I would like to ask you for a few clarifications,if you don't mind.
1.The normalized,unlogged or logged expression value given in these matrices(gseEset <- getGEO("GSE30732", GSEMatrix=TRUE) is an absolute value or a ratio(Is this the T_i value,a ratio, shown in reference)?
2.In a given study, with 20samples (10 disease,10 control)if one has to compute the average of expression values reported in say,control ---would it be meaningful to compute the mean of the normalized values reported in each sample for a given probe id? a) I am a little confused about how the normalization is actually done.Is the normalization factor (N_total) the same for all the samples in a study?(If my understanding is correct, it is the same)Please correct me if I am wrong.
3.If one has to compare the expression value across multiple studies,same platform, is it possible to combine the raw values and normalize? Is there any tool that can be used for this purpose?
Many thanks for your time and attention, Excuse me for the naive questions.
This is actually a very good question and there is much confusion in the community, from what I can see at least. Some array platforms (e.g. 'two-colour' arrays) allow you to probe expression levels of 2 conditions / treatments on each physical microarray chip. In this situation, one colour of light represents one condition, and the other is the other [condition]. The derived expression levels are normalised and logged (base 2) ratios of Condition A intensity / Condition B intensity for each gene target. So, in this situation, the values that we receive are already log2 ratios.
On single colour arrays, which appear to be more common these days, the levels of expression are representative of a single condition and are thus absolute values. The process that I mention in my previous comment was more related to these single-colour arrays. This is in part why one has to carefully navigate the methods for microarray analysis, i.e., because one has to know which platform was used.
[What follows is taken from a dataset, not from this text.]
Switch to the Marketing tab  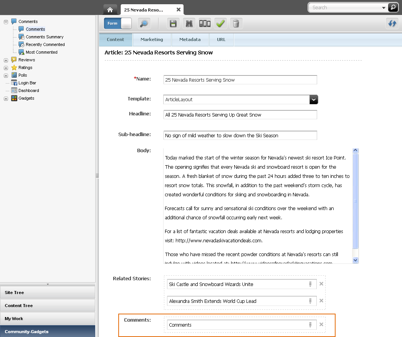coord(152,39)
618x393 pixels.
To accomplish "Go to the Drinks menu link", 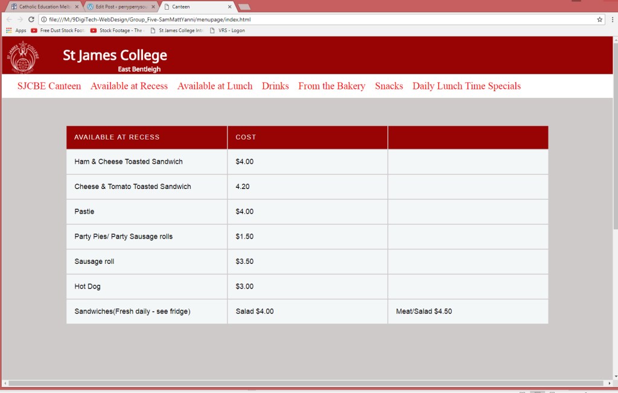I will pyautogui.click(x=275, y=86).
This publication explains the fundamental difference between single and two-colour arrays in the opening paragraphs:
"Prediction of clinical endpoints from microarray-based gene-expression measurements can be performed using either of two experimental procedures: (1) a one-color approach, in which a single RNA sample is labeled with a fluorophore (such as phycoerythrin, cyanine-3 (Cy-3) or cyanine-5 (Cy-5)) and hybridized alone to a microarray, or (2) a two-color strategy, in which two samples (usually a sample and a reference) are labelled with different fluorophores (for example, Cy-3 and Cy-5) and are then hybridized together on a single microarray. The resulting data are fundamentally different: while two-color arrays yield ratios of fluorescence intensities (that is, sample fluorescence/reference fluorescence), one-color arrays result in absolute fluorescence intensities, which are assumed to be monotonically (if not linearly) related to the abundance of mRNA species complementary to the probes on the array."
[from: Comparison of performance of one-color and two-color gene-expression analyses in predicting clinical endpoints of neuroblastoma patients]
The array in your study is Affymetrix Human Gene 1.0 ST Array, which is a very popular single colour gene expression array.
To better understand the normalisation method, just look up quantile normalisation, which is by far the most common for microarrays. The logic behind it is quite simple.
If we have single colour arrays (10 disease; 10 control), we determine the mean for the purposes of determining the log2 ratios on a per gene basis. Also, what we do is fit a linear model on a per-gene basis, i.e., perform linear regression. From this linear model 'fit', we can derive a P value. Thus, we will have a log2 ratio and P value for each gene.
In this case, you can definitely just process the samples together; however, when performing the analysis, you should include a covariate relating to the different studies in the statistical model. Combining data from different platforms is obviously more difficult, but not impossible.